Bancs de la Grotte : quand la nécessité financière conduit à vendre au plus mauvais moment

À Lourdes, les bancs de la Grotte ne sont pas de simples commerces. Ils font partie du patrimoine historique et économique de la ville. Depuis des décennies, ces emplacements situés à proximité du Sanctuaire représentent une ressource pour la commune et un élément du patrimoine collectif des Lourdais.

Car il faut le rappeler : ces bancs n’appartiennent pas à un maire ou à une équipe municipale. Ils appartiennent à la ville de Lourdes. Le maire, quel qu’il soit, n’en est que le gestionnaire temporaire, chargé de défendre au mieux l’intérêt des habitants.

C’est pourquoi les ventes réalisées ces dernières années posent aujourd’hui question.

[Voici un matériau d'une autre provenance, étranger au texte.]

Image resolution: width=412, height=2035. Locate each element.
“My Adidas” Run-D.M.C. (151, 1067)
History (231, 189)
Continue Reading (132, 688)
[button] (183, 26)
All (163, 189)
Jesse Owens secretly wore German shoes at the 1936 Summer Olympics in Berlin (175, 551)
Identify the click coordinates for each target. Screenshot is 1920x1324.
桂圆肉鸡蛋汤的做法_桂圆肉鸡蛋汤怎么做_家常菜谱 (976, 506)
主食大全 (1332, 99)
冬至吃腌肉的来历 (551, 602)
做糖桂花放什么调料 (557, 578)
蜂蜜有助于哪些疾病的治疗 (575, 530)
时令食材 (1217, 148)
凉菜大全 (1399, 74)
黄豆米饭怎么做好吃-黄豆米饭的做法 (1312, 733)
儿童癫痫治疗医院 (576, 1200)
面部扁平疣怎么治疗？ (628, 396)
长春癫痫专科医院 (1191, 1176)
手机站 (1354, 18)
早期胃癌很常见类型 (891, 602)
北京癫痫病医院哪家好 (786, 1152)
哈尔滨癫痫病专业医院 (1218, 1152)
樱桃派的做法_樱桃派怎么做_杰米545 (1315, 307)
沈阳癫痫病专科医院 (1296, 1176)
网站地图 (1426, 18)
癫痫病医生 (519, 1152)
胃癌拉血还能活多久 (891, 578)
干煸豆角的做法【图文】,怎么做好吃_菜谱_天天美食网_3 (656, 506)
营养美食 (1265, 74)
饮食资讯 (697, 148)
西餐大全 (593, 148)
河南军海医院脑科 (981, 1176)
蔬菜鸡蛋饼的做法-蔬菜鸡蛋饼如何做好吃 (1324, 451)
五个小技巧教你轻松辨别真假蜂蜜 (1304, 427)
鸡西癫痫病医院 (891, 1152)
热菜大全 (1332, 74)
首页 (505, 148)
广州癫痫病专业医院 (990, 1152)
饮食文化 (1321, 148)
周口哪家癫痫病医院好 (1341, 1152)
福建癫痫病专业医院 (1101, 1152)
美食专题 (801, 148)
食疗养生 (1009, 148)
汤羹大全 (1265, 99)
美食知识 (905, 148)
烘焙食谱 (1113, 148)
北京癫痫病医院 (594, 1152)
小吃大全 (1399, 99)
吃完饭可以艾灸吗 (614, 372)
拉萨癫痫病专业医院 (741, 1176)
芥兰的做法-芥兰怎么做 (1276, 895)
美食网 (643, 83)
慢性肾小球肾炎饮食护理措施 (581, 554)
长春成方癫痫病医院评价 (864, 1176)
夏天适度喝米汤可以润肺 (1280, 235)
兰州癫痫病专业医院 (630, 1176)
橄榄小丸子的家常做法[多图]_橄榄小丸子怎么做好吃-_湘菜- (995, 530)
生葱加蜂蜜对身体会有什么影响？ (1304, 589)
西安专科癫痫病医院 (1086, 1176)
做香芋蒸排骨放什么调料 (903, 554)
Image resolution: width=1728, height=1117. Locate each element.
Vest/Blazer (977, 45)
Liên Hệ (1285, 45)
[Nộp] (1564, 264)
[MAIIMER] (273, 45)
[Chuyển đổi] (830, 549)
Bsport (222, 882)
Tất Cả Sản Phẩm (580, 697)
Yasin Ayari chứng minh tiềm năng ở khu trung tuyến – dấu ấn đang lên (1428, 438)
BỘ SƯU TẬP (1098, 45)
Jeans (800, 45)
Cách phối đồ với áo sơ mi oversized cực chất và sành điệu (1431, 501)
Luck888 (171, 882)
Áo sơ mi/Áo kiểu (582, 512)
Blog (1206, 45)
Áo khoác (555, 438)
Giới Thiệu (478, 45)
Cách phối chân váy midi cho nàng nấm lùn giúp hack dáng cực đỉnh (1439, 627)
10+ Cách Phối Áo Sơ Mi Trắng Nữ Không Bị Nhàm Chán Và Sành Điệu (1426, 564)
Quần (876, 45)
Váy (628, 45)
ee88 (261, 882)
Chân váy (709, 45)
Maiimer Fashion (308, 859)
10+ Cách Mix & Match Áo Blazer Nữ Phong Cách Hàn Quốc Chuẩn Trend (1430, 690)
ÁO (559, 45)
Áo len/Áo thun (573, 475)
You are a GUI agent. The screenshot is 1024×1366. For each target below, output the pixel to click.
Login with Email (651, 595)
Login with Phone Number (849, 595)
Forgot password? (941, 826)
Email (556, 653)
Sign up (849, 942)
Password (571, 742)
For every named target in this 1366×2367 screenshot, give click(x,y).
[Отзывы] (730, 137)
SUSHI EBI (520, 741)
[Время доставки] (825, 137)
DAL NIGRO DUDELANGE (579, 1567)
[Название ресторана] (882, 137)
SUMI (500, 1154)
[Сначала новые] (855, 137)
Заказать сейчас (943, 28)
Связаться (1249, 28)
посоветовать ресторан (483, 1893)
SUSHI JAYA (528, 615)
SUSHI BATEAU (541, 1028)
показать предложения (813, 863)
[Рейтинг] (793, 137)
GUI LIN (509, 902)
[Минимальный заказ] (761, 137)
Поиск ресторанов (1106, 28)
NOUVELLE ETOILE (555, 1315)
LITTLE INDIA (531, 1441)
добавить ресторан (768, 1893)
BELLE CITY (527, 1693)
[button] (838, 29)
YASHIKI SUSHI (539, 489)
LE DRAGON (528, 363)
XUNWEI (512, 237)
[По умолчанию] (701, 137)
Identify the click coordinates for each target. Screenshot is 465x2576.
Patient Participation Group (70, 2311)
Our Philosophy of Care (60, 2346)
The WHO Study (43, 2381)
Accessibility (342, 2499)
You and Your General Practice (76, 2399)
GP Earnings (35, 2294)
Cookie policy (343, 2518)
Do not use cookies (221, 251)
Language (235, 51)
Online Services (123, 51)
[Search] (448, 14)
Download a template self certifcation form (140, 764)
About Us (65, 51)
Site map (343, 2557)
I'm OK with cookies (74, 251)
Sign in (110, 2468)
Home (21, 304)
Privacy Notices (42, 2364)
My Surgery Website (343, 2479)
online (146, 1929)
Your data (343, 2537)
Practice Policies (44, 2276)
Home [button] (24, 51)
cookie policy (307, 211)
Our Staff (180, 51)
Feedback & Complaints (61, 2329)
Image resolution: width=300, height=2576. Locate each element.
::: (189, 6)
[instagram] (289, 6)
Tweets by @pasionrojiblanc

Une promesse de moratoire… puis une reprise des ventes

Lors de la campagne municipale de 2020, Thierry Lavit avait pris un engagement clair : annuler la vente des bancs de la Grotte et instaurer un moratoire sur ce dossier.

Pourtant, au cours du mandat, les ventes ont finalement repris.
Entre 2021 et 2024, plus d’une vingtaine de bancs ont été vendus, pour un montant total de 6 290 940 €.

Pourquoi ce revirement ?

Pour comprendre le débat, il faut regarder les chiffres.

En 2019, les services des Domaines avaient évalué ces bancs à 7 755 000 €.

Or les ventes réalisées entre 2021 et 2024 ont rapporté 6 290 940 €, soit 1 464 060 € de moins que cette estimation.

Quelques exemples tirés du tableau illustrent cet écart :

  • banc estimé 490 000 €, vendu 465 500 €
  • banc estimé 480 000 €, vendu 422 400 €
  • banc estimé 515 000 €, vendu 374 000 €
  • banc estimé 315 000 €, vendu 205 920 €

Ces ventes sont intervenues dans un contexte bien particulier : celui de l’après-Covid.

À cette période, Lourdes subissait encore les conséquences de la crise sanitaire. Le tourisme international s’était effondré, les commerces avaient vu leur activité chuter et la valeur des fonds de commerce avait mécaniquement baissé.

Autrement dit, le marché n’était pas favorable pour vendre.

Alors pourquoi vendre malgré ce contexte ?

Plusieurs observateurs avancent une explication simple : la situation financière de la ville nécessitait de faire rentrer rapidement de l’argent dans les caisses municipales.

La vente des bancs a permis à la commune de récupérer plus de 6 millions d’euros, qui ont notamment servi à financer des investissements sans recourir à de nouveaux emprunts.

Cette stratégie a d’ailleurs permis à la municipalité d’afficher une baisse de l’endettement.

Mais cette situation pose une question de fond : la ville avait-elle réellement le choix ?

Lorsque les finances sont solides, une collectivité peut attendre le bon moment pour vendre un bien.
Mais lorsqu’elle a besoin de liquidités immédiates, elle peut être contrainte de vendre rapidement, même si le marché n’est pas favorable.

C’est un peu la même situation qu’un foyer en difficulté financière.

Lorsqu’une famille n’est pas pressée, elle peut attendre le bon moment pour vendre sa maison afin d’en obtenir le meilleur prix.

Mais lorsqu’elle est acculée et qu’elle doit absolument trouver de l’argent rapidement, elle est parfois obligée de vendre dans l’urgence… et souvent en dessous de la valeur réelle du bien.

C’est précisément la question qui se pose aujourd’hui pour les bancs de la Grotte.

Car derrière ces ventes, il ne s’agit pas d’un patrimoine privé.

Il s’agit du patrimoine des Lourdais.

La question n’est donc pas de savoir si ces ventes étaient possibles juridiquement. Elles l’étaient.

La question est plutôt celle-ci : la ville a-t-elle été contrainte de vendre son patrimoine au moment le plus défavorable ?

Car si tel est le cas, alors la collectivité aura peut-être sacrifié une partie de la valeur de son patrimoine pour répondre à une urgence financière.

Et ce patrimoine, au final, appartient à tous les Lourdais.